Diana Damrau: «Natürlich wird man künstlerisch immer warm!»

 

Diana Damrau über Gesang und Gefühle, Donizetti und Bellini sowie ihren Corona-Liederabend in Zürich
Zum Fliegen 
bringen
Diana Damrau gehörte zu den ersten, welche dem Opernhaus Zürich mit einem Liederabend wieder Leben einhauchten. 
Ganz beglückt erzählt die Sopranistin davon. Im Herbst kehrt sie in der Titelrolle von Donizettis «Maria Stuarda» an das Haus zurück. Dies in einer Produktion, in welcher sie vor zwei Jahren bereits die Premierenserie bestritt. Beinahe zeitgleich erscheint auch 
ein Recital mit Szenen aus Donizettis drei berühmten Opern, die sich mit den historischen Tudor-Königinnen auseinandersetzen.
Diana Damrau als Maria Stuarda am Opernhaus Zürich.

Andrea Meuli

«Erst einmal muss das vokale Feuerwerk zündbar sein!»

M&T: Wie nahe darf einem als Sängerin oder Sänger der Tod einer verkörperten Figur gehen, einer Anne Boleyn, einer Mary Stuart zum Beispiel? Wie viel Mitgefühl darf da durchdrücken?

Diana Damrau: Man muss diese Gefühle durch sich durch lassen.

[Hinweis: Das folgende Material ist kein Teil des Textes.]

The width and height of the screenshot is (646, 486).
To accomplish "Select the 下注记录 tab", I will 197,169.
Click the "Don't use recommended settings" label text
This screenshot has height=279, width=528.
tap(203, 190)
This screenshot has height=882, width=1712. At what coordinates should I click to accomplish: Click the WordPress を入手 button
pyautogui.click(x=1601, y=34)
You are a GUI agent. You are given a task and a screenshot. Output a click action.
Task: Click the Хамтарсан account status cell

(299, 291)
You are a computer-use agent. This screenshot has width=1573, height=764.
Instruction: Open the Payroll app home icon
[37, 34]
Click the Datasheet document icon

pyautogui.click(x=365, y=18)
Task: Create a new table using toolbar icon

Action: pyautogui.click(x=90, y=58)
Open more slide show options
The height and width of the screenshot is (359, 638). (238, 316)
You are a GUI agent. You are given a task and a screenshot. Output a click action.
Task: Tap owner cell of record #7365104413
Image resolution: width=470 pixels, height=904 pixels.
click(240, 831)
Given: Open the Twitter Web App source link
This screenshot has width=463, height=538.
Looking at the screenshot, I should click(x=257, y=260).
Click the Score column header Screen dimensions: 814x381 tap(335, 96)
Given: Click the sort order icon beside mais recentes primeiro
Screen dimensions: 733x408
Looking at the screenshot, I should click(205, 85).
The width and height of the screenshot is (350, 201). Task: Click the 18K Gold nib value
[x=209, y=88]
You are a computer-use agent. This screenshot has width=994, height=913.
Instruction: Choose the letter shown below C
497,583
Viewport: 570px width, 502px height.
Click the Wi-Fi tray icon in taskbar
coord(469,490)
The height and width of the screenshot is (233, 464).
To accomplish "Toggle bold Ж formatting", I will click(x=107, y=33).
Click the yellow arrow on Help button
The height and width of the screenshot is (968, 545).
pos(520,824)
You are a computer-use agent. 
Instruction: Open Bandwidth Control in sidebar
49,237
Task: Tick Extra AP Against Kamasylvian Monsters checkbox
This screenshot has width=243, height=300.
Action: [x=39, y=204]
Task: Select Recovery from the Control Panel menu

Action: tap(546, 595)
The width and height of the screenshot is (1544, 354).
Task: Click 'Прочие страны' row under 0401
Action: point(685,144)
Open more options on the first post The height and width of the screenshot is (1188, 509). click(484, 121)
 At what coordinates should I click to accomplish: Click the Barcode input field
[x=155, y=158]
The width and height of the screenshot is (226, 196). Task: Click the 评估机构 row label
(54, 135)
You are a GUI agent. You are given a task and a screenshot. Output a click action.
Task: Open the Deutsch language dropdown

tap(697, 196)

Aber ich darf als Königin – wenn überhaupt – allenfalls in der Gesangslinie weinen. Auf keinen Fall darf das Instrument, also die Stimme, gestört werden. Beim Singen darf keine Enge entstehen. Und die entsteht natürlich, wenn unser Körper Tränen produziert.

M&T: Heisst das, man muss vom Schicksal der dargestellten Figur abstrahieren?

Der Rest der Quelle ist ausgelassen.